O projeto que regulamenta o rateio entre empregados da cobrança
adicional sobre as despesas em bares, restaurantes, hotéis, motéis e
estabelecimentos similares, a chamada gorjeta (PLC 57/2010), pode ser
votado pela Comissão de Assuntos Sociais (CAS) na quarta-feira (30), em reunião marcada para as 9h.
O relator, senador Paulo Paim (PT-RS), é favorável à proposta na forma
de um texto substitutivo já aprovado pelas Comissões de Constituição,
Justiça e Cidadania (CCJ), Defesa do Consumidor (CMA) e Desenvolvimento
Regional e Turismo (CDR). Ele também propõe emendas ao texto. O projeto
altera a Consolidação das Leis do Trabalho (Decreto-Lei 5.452/1943). Se
for aprovado, será submetido a turno suplementar de deliberação na
comissão.
Pela proposta a ser votada, considera-se gorjeta não
só a importância espontaneamente dada pelo cliente ao empregado, como
também o valor cobrado pela empresa, como serviço ou adicional, a
qualquer título, e destinado à distribuição entre os empregados.
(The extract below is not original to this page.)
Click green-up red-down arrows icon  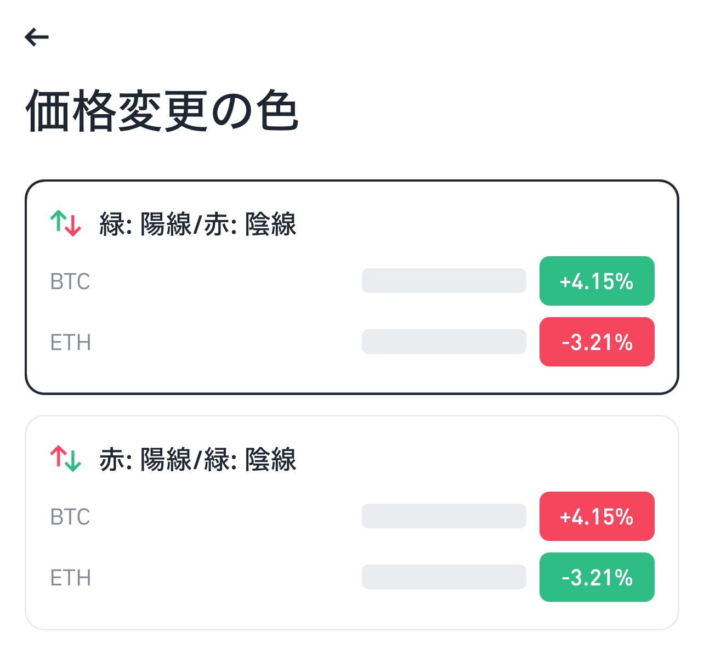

O texto estabelece que a gorjeta não constitui receita própria dos
empregadores, destina-se aos trabalhadores e será distribuída segundo
critérios de custeio e rateio, definidos em convenção ou acordo coletivo
de trabalho. Inexistindo previsão em convenção ou acordo coletivo de
trabalho, os critérios de rateio e distribuição da gorjeta e os
percentuais de retenção serão definidos em assembleia geral dos
trabalhadores.
O substitutivo ainda determina que as empresas
inscritas em regime de tributação diferenciado deverão lançar as
gorjetas na respectiva nota de consumo, facultada a retenção de até 20%
da arrecadação para custear encargos sociais, devendo o valor
remanescente ser vertido integralmente a favor do trabalhador. Já as
empresas não inscritas em regimes de tributação diferenciado poderão
reter até 33% da arrecadação correspondente.
Todas as empresas
deverão ainda anotar na Carteira de Trabalho e no contracheque dos
empregados o salário fixo e o percentual percebido a título de gorjetas.
Quando a gorjeta for entregue pelo consumidor diretamente ao empregado,
também terá seus critérios definidos em convenção ou acordo coletivo de
trabalho, sendo facultada a retenção.